THE Queen is uppermost in the minds of many folk just now.

Reader Nigel Robson recalls: "In London, where I worked briefly in the early 1970s, a newspaper seller's placard boldly declared one afternoon, 'Queen in rumpus at Palace'.

"Only after parting with their pennies did readers discover it related to former St Mirren and Kilmarnock striker Gerry Queen getting into trouble at his then club Crystal Palace."

Redundant question

AND looking behind the glamour at the economic realities, Martin Morrison in Lochinver ponders: "Next time the Queen is doing a meet and greet with the masses, perhaps Her Majesty could factor in the recession and politely ask people, 'And what did you do?'"

Piped music

A READER in the douce Renfrewshire enclave of Kilmacolm tells us the village's gentility was stirred last week by the arrival of three police cars and the police helicopter overheard. Someone, it seems, had reported a strange man in nearby woods with a gun in his mouth.

The panic was over when they discovered it was in fact a local piper practising his chanter in said woods.

Sunk without trace

IT is the time of year when folk in Glasgow offices are asked to sponsor colleagues running in the men's 10k race in Ballahouston Park on Father's Day this month. We hear of one Glasgow office where a chap asked for sponsorship replied: "Ran in it myself in 2008."

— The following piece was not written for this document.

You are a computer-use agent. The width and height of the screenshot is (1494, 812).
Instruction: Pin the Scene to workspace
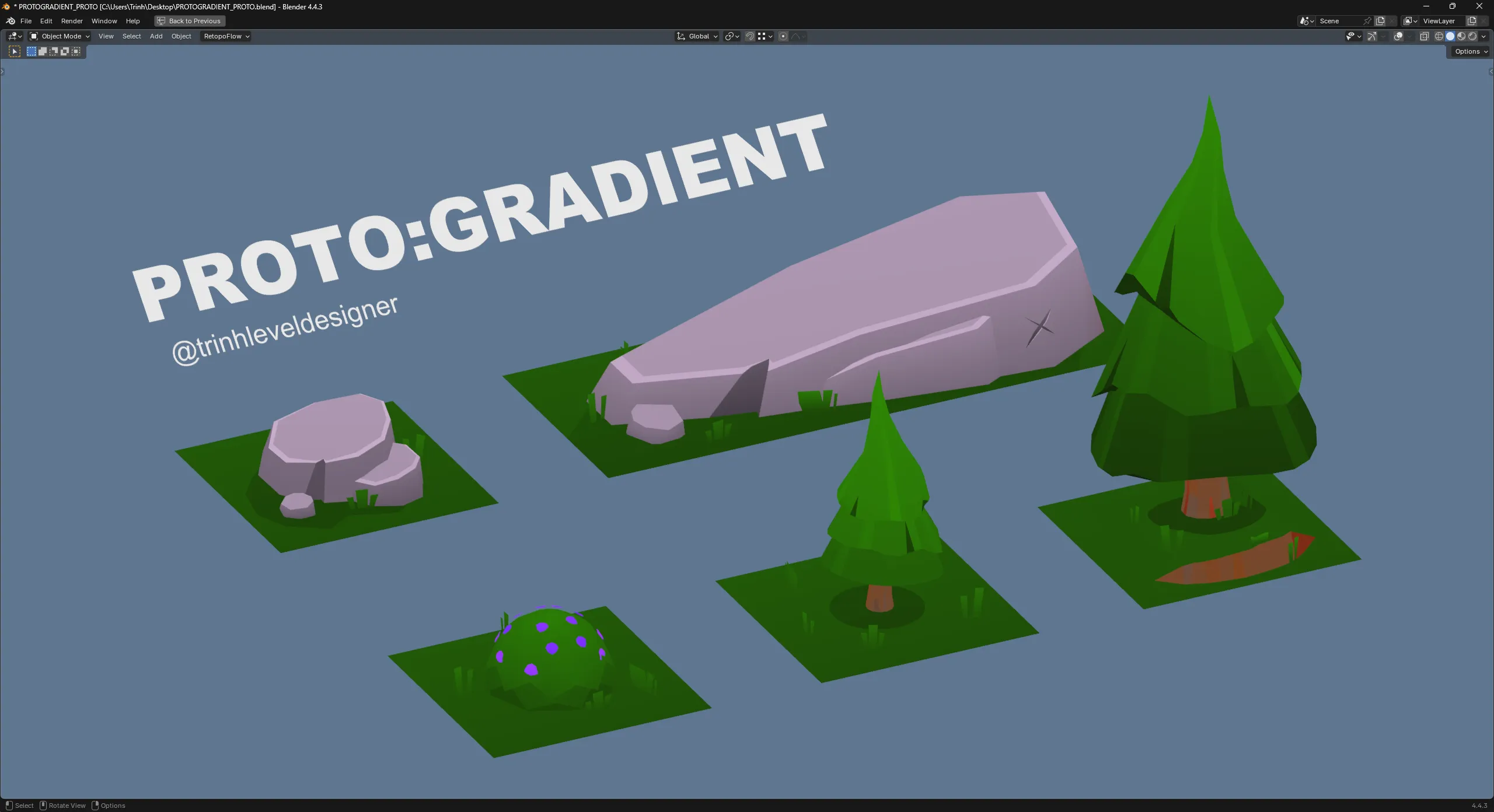point(1367,21)
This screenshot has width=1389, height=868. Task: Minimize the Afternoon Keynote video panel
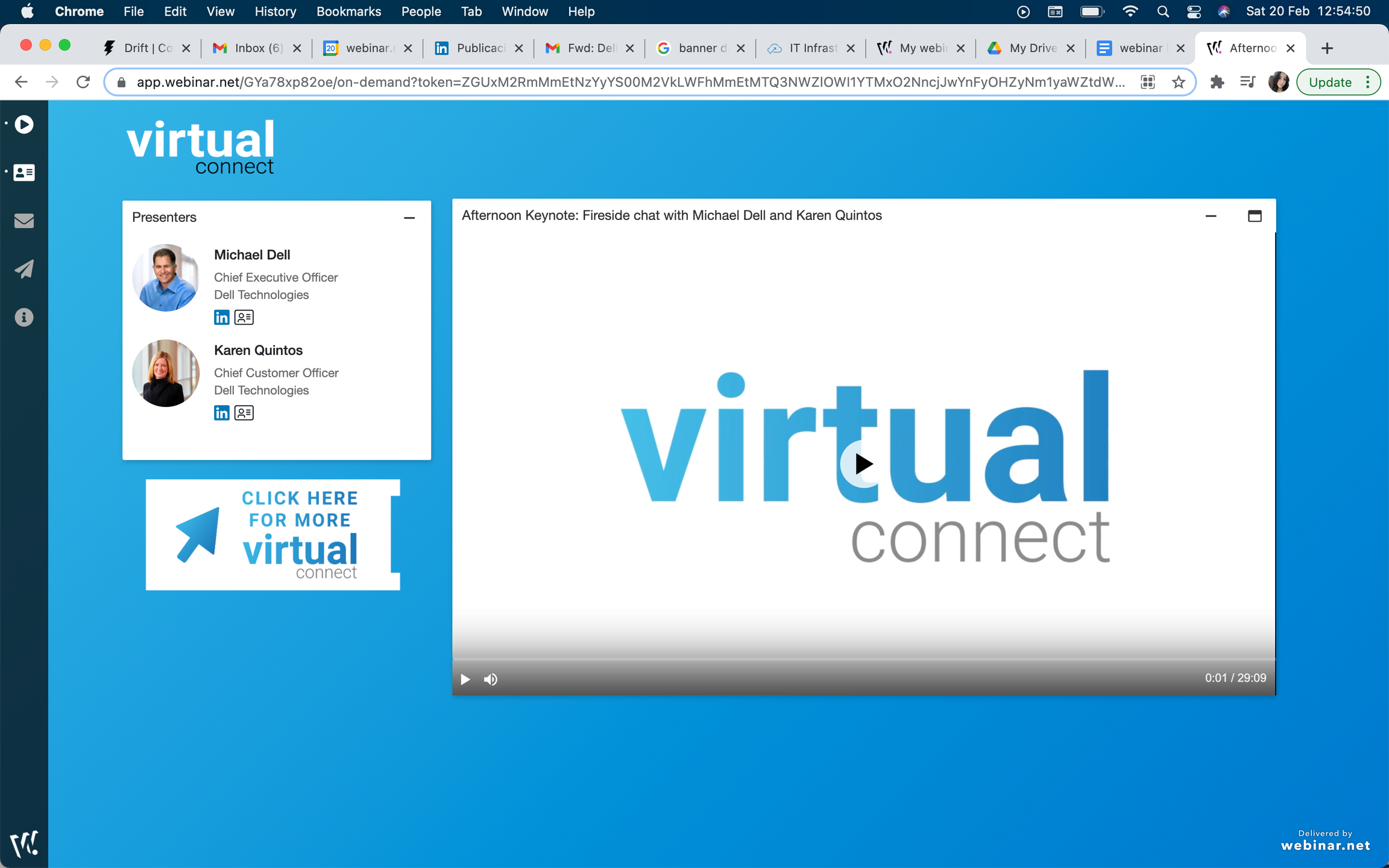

He then added: "Realised it was to be my last race when I was beaten in a photo finish by the guy in the diving suit."

Walking tall

OUR mention of American actor George Wendt, Norm in Cheers, appearing at the Edinburgh Fringe, and our suggestion that Norm sounded like a fatalistic, unfit Scotsman, is confirmed by David Speedie who tells us: "In one episode Norm walks into Cheers and Sam asks: 'What you up to, Norm?'

"He replied: 'My ideal weight – if I was 11 feet tall.'"

Maintenance free

WE asked for your tales of tenants, and a reader claims he was in a party of tourists being shown around a Speyside castle when the guide enthusiastically explained: "Although the main tower is over 400 years old, not a stone has been touched, nothing has been altered and nothing replaced in that time."

"Sounds like the same landlord as me," piped up a Glaswegian in the party.

Boxing clever

THE inaugural Calderstock free music festival was held in East Kilbride's Calderglen Country Park the weekend before last in glorious sunshine.

In fact it was so sunny that the volunteer recording engineer had to put his PC and then his head in a cardboard box to avoid the glare making it impossible to see the screen. When he eventually emerged, blinking in the sunshine, he got a cheer from the crowd when a musician from the band Holy Pistol Club, performing at the time, announced: "Look, he's oot his box."